== Text provided ==
══════

PreQuiz 4.1 .:. Go Up

Dynamics

 

Show your work, and circle your answers and use sig figs to receive full credit.

1. A 362 gram object experiences an unbalanced force of 2.31 N.  What is its acceleration? (6.38 m/s/s)

 

convert grams to kg:

F = ma

2.31 N = (0.362 kg)a

 

 

 

2. A 0.459 kg ball stops from +31 m/s in a distance of +0.17 m.  What net force acted on the ball?  What direction is the force? (-1297 = -1300 N (opposite original direction of ball))

 

Solve the suvat

s = 0.17 m

u = 31 m/s

v = 0 (stops)

a =

t =

 

Use v² = u² + 2as:

0² = (31 m/s)² +2a(0.17 m)

a = -2826.47... m/s/s

F = ma = (0.459 kg)(-2826.47 m/s/s) = -1297.35 = -1300 N

 

 

Questions 1 and 2 are to see if you can solve a basic F = ma kind of problem.  Problem 2 requires that you also solve a suvat problem to get the acceleration

• Chapter 4 problems 1, 7, 11

• Newton's Second Law PowerPoint

 

 

 

 

3. Tycho exerts a force of 23 N sideways on a box and it moves at a constant speed.  When he exerts 47 N of force, the box accelerates at 5.2 m/s/s in the direction he pushes.  What is the box’s mass? (4.6 kg)

 

So if 23 N of force is what it takes to make it move at a constant rate, then there must be a friction force of 23 N opposing him.  If the 47 N force is to the right then (+), and it is sliding to the right, then the 23 N friction force must be to the left, opposing him.  So setting up Newton's second law gives:

<47 -23> = m(5.2)

m = 4.6153... = 4.6 kg

 

 

4. A 1217 kg elevator moving 5.2 m/s downward stops in 1.17 s.  What must be the tension in the supporting cable as it is stopping? (17,347 = 17,000 N)

 

Solve the suvat

s =

u = -5.2 m/s

v = 0 (stops)

a = ?

t = 1.17 s

 

Use v = u + at:  (Not in the data packet!!!!!!!)

0 = 5.2 + a(1.17)

a = +4.44444 m/s/s

 

The tension in the cable would not be the only force acting on the elevator - the force of gravity would also be acting downward with a force of F = ma, wt = mg, wt = (1217 kg)(9.81 N/kg) = 11938.77 N downwards (-).  So setting up Newton's second law:

<T - 11938.77 N> = (1217 kg)(+4.444444 m/s/s)

T = 17347.7 N = 17,000 N with sig figs

 

Questions 3 and 4 are to see if you can solve a net force problem where there is more than one force acting on an object.  Problem 4 is a vertical problem (weight is down = mg) with a suvat problem that you have to solve first, or last.

• Chapter 4 problems 9, 13, 15 and 17

• Chapter 4 problems 21, 31

• Net force worksheet problems 3, 5-11, 13-15

• Net Force PowerPoint

 

 

 

 

 

 

5. A 63.0 kg mass accelerates at 2.16 m/s/s down a 35.0^o incline.  What force must be acting along the plane for this to happen?  What direction is the force? (218 N up the plane)

 

This is like the net force problem above, except because the inclined plane is not vertical, only part of the weight (mg) acts down the plane.  That part is mgSin(q) where q is the angle with the horizontal the plane makes.  So we have a force of (63.0 kg)(9.81 N/kg)sin(35.0^o) = 354.49 N down (-) the plane.  Now we are ready to set up Newton's second law using the convention that up the plane is positive, and down negative:

<F - 354.49 N> = (63.0 kg)(-2.16 m/s/s)   -   (The acceleration is negative because it is down the plane)

F = 218.4 N  Up the plane (Since it is positive, it must be a force up the plane, had it been negative, it would have meant down the plane)

══════

== Given records ==
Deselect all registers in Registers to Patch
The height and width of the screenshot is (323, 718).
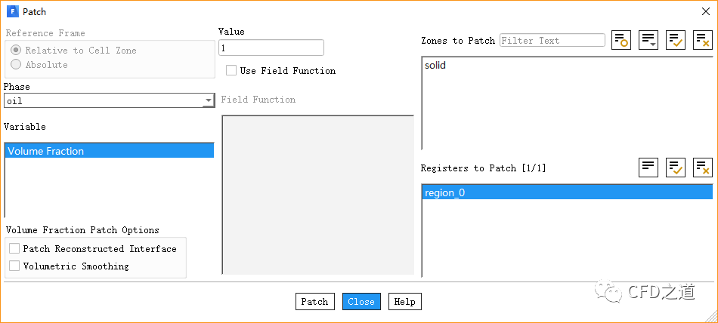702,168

══════

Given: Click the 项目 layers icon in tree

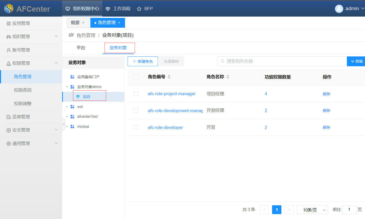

══════

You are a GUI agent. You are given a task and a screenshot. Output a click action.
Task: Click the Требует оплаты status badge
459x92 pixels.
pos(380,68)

══════

== Direction ==
Rewrite the part of the dynamics prequiz starting with "convert grams to" and going on through "direction of ball))", swapping "ball" for "cart".

== Answer to the task ==
convert grams to kg:

F = ma

2.31 N = (0.362 kg)a

 

 

 

2. A 0.459 kg cart stops from +31 m/s in a distance of +0.17 m.  What net force acted on the cart?  What direction is the force? (-1297 = -1300 N (opposite original direction of cart))